EXERCISE DATA:

»»

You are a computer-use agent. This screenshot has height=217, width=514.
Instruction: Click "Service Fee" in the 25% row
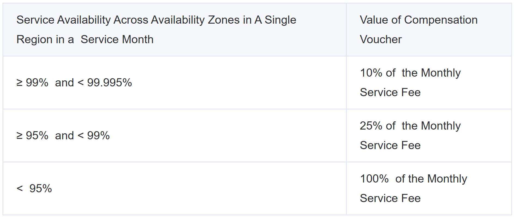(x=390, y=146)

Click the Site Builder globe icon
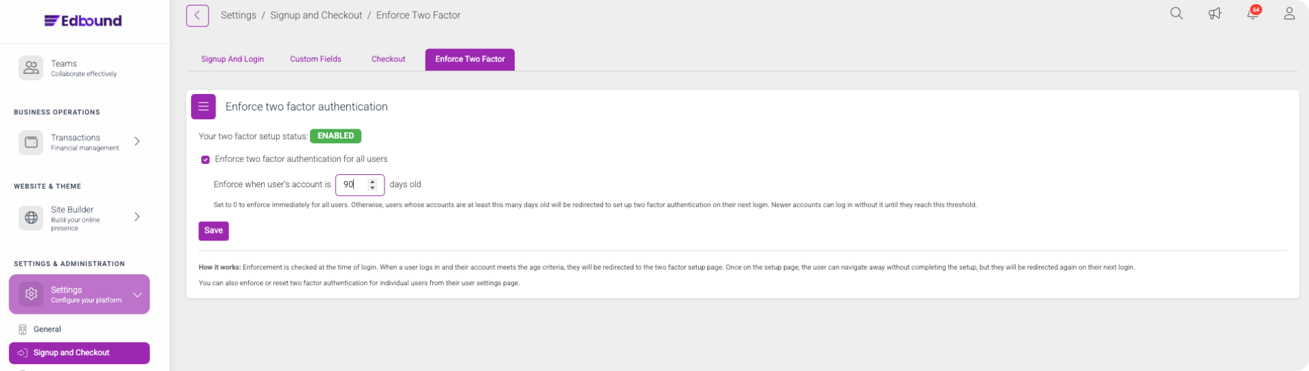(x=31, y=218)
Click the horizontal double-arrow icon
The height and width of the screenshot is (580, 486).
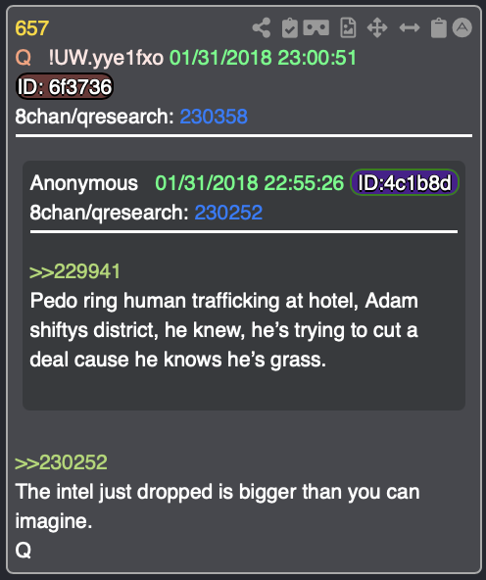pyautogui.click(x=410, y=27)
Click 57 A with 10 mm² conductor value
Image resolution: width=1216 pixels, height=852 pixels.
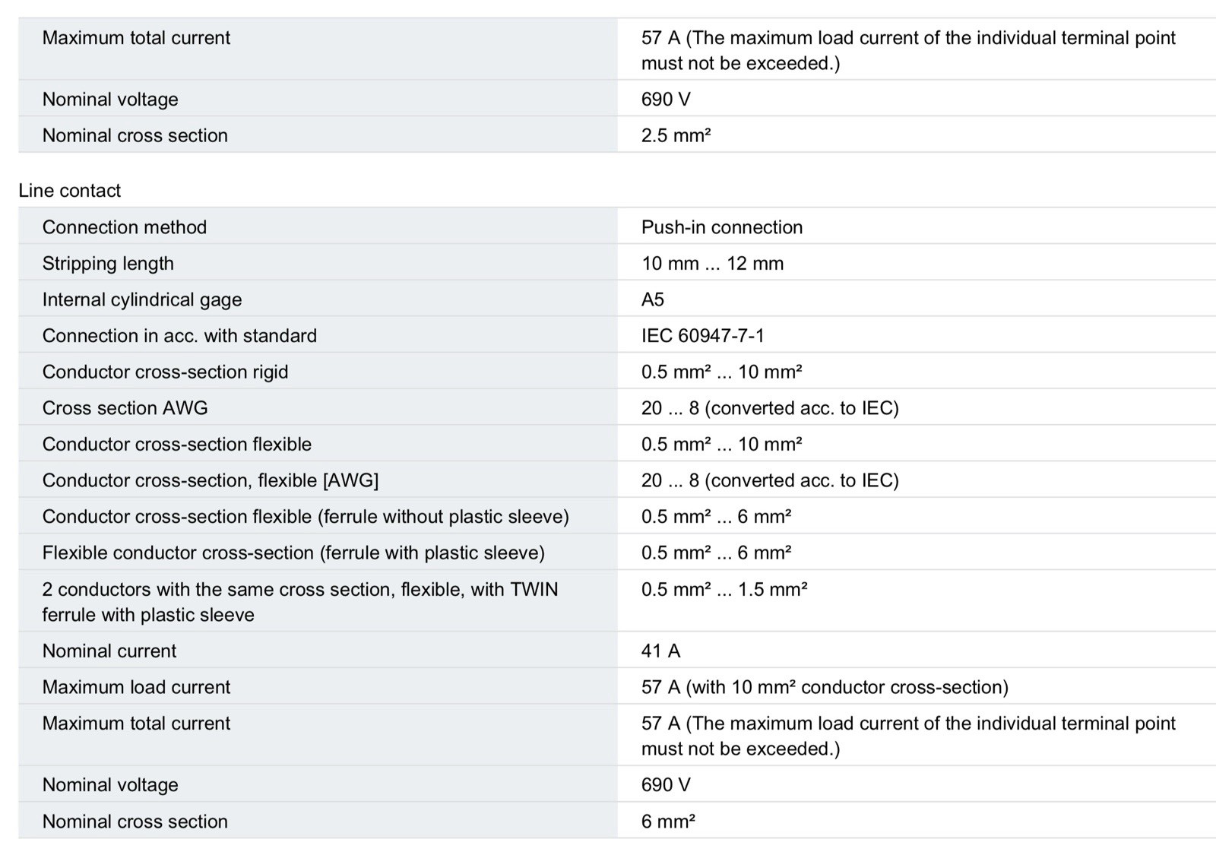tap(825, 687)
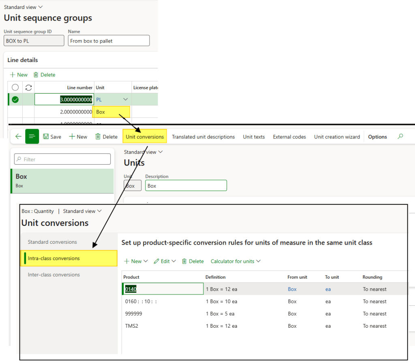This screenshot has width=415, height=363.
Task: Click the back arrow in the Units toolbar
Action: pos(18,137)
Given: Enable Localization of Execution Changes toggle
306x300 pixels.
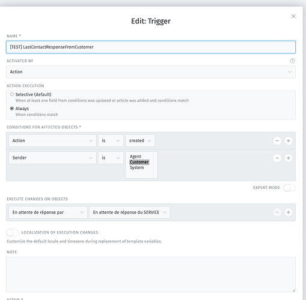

««

WHAT TO WORK ON: Copy the listing above word for word, leaving out the pictures.

WORKED SOLUTION:
You are a computer-use agent. This screenshot has height=217, width=514.
Instruction: Click "Service Fee" in the 25% row
(x=390, y=146)

Click the Site Builder globe icon
(x=31, y=218)
Click the horizontal double-arrow icon
The height and width of the screenshot is (580, 486).
pyautogui.click(x=410, y=27)
Click 57 A with 10 mm² conductor value
Image resolution: width=1216 pixels, height=852 pixels.
tap(825, 687)
This screenshot has width=415, height=363.
Task: Click the back arrow in the Units toolbar
Action: pos(18,137)
Given: Enable Localization of Execution Changes toggle
306x300 pixels.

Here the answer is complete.